#### [INSTRUCTION]
Write out, word for word, the lines of the entries that start with the line containing "Open the font size dropdown showing 四号" and continue through the end of the entries, including both ends. Leave the pictures out.

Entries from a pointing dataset
____

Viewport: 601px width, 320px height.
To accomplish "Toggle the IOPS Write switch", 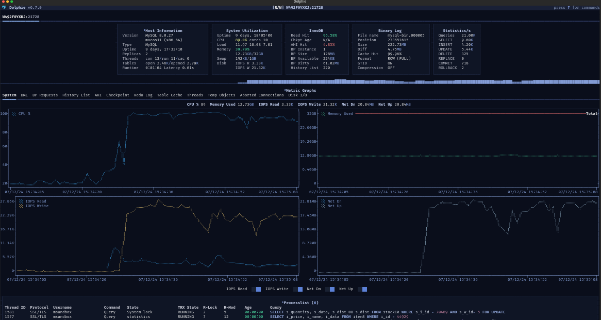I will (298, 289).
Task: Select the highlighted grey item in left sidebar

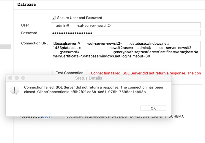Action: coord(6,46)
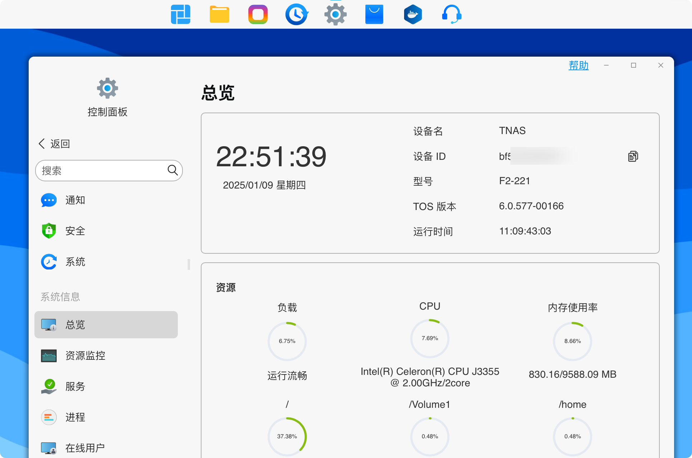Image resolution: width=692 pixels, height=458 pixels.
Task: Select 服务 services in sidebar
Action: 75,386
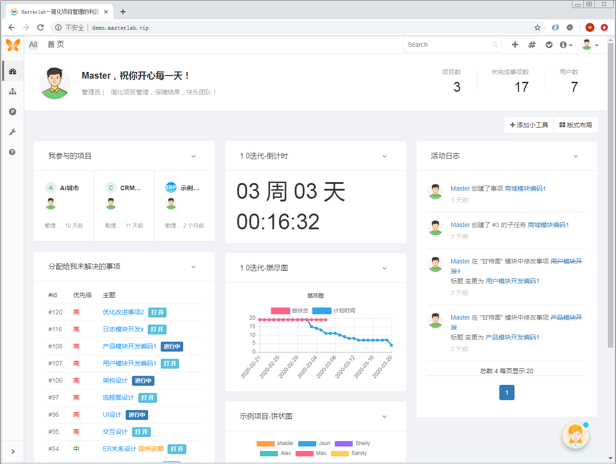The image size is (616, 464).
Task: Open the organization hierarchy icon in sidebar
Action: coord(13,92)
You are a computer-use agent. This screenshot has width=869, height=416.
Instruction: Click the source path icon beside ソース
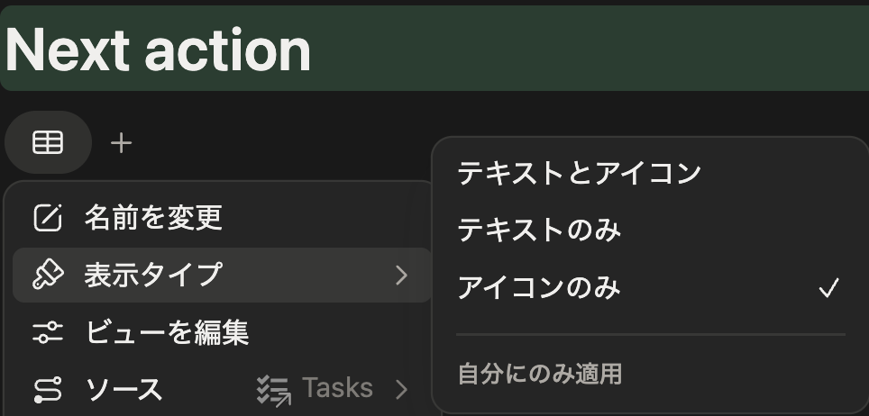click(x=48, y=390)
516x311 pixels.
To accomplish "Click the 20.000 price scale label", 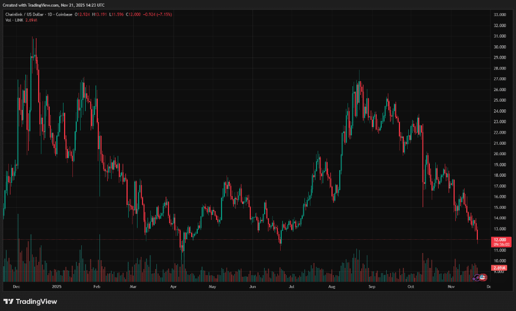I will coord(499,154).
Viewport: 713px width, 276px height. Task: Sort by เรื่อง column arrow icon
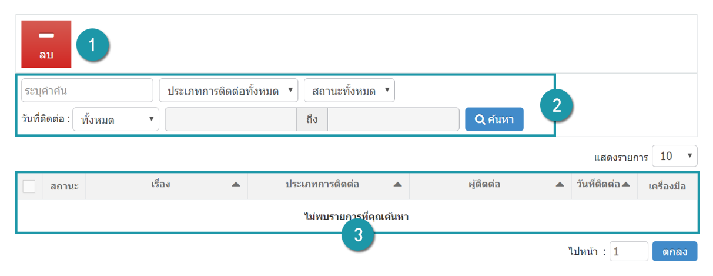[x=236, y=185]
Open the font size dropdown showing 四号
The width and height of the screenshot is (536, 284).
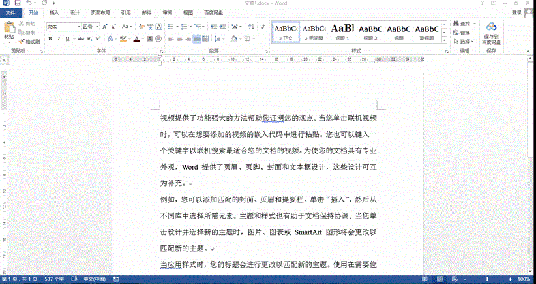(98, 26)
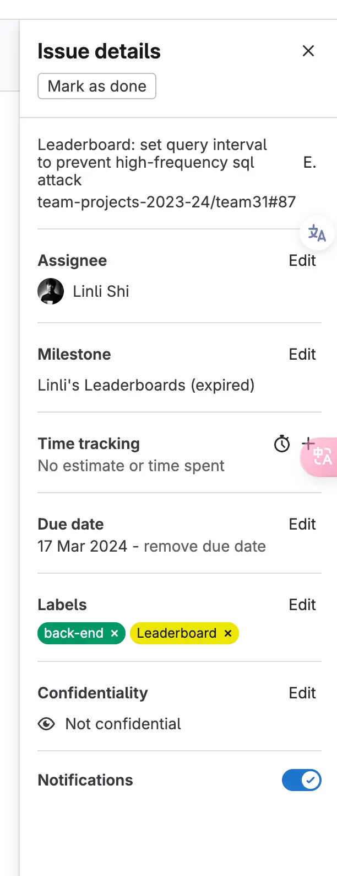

____

#### [WORKED SOLUTION]
Open the font size dropdown showing 四号
The width and height of the screenshot is (536, 284).
(98, 26)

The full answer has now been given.